PROBLEM TO WORK ON> Reproduce the following lines exactly as they appear.

DATASET EXTRACT>
################

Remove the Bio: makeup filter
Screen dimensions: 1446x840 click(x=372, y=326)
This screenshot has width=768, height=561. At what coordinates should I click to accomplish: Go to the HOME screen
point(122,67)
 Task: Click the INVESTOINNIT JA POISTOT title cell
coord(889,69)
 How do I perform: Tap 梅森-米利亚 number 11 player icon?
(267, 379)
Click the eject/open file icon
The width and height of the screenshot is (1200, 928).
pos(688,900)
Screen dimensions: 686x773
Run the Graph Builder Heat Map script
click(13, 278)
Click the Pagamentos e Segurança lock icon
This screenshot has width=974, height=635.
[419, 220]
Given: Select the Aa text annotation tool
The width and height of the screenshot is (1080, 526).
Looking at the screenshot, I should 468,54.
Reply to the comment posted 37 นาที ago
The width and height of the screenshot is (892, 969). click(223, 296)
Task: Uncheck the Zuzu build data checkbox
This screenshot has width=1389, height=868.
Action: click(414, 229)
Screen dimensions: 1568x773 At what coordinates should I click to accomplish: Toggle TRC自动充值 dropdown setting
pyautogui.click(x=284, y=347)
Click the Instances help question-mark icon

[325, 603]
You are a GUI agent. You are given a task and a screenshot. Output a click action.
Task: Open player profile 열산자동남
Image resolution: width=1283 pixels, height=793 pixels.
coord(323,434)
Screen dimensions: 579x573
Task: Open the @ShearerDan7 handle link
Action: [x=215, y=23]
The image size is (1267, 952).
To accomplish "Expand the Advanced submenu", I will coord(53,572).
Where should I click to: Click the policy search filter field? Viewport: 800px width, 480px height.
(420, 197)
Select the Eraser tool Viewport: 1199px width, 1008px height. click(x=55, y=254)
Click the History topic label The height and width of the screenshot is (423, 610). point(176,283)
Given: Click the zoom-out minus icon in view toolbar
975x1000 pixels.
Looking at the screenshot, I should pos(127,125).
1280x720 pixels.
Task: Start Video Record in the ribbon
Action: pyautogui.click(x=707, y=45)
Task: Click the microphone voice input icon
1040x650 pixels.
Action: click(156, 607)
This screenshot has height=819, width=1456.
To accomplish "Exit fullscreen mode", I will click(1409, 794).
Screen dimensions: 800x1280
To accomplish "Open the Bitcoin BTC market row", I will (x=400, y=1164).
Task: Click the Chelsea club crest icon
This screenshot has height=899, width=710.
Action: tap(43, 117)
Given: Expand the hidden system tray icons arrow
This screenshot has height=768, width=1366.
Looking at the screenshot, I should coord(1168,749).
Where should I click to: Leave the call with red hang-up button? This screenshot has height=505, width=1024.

################

RESPONSE>
Remove the Bio: makeup filter
Screen dimensions: 1446x840 click(x=372, y=326)
This screenshot has width=768, height=561. At what coordinates should I click to accomplish: Go to the HOME screen
point(122,67)
 Task: Click the INVESTOINNIT JA POISTOT title cell
coord(889,69)
 How do I perform: Tap 梅森-米利亚 number 11 player icon?
(267, 379)
Click the eject/open file icon
The width and height of the screenshot is (1200, 928).
pos(688,900)
Screen dimensions: 686x773
Run the Graph Builder Heat Map script
click(13, 278)
Click the Pagamentos e Segurança lock icon
This screenshot has width=974, height=635.
[419, 220]
Given: Select the Aa text annotation tool
The width and height of the screenshot is (1080, 526).
Looking at the screenshot, I should 468,54.
Reply to the comment posted 37 นาที ago
The width and height of the screenshot is (892, 969). click(223, 296)
Task: Uncheck the Zuzu build data checkbox
This screenshot has width=1389, height=868.
Action: click(414, 229)
Screen dimensions: 1568x773 At what coordinates should I click to accomplish: Toggle TRC自动充值 dropdown setting
pyautogui.click(x=284, y=347)
Click the Instances help question-mark icon

[325, 603]
You are a GUI agent. You are given a task and a screenshot. Output a click action.
Task: Open player profile 열산자동남
Image resolution: width=1283 pixels, height=793 pixels.
coord(323,434)
Screen dimensions: 579x573
Task: Open the @ShearerDan7 handle link
Action: [x=215, y=23]
The image size is (1267, 952).
To accomplish "Expand the Advanced submenu", I will coord(53,572).
Where should I click to: Click the policy search filter field? Viewport: 800px width, 480px height.
(420, 197)
Select the Eraser tool Viewport: 1199px width, 1008px height. click(x=55, y=254)
Click the History topic label The height and width of the screenshot is (423, 610). point(176,283)
Given: Click the zoom-out minus icon in view toolbar
975x1000 pixels.
Looking at the screenshot, I should pos(127,125).
1280x720 pixels.
Task: Start Video Record in the ribbon
Action: pyautogui.click(x=707, y=45)
Task: Click the microphone voice input icon
1040x650 pixels.
Action: click(156, 607)
This screenshot has height=819, width=1456.
To accomplish "Exit fullscreen mode", I will click(1409, 794).
Screen dimensions: 800x1280
To accomplish "Open the Bitcoin BTC market row", I will (x=400, y=1164).
Task: Click the Chelsea club crest icon
This screenshot has height=899, width=710.
Action: tap(43, 117)
Given: Expand the hidden system tray icons arrow
This screenshot has height=768, width=1366.
Looking at the screenshot, I should coord(1168,749).
Where should I click to: Leave the call with red hang-up button? This screenshot has height=505, width=1024.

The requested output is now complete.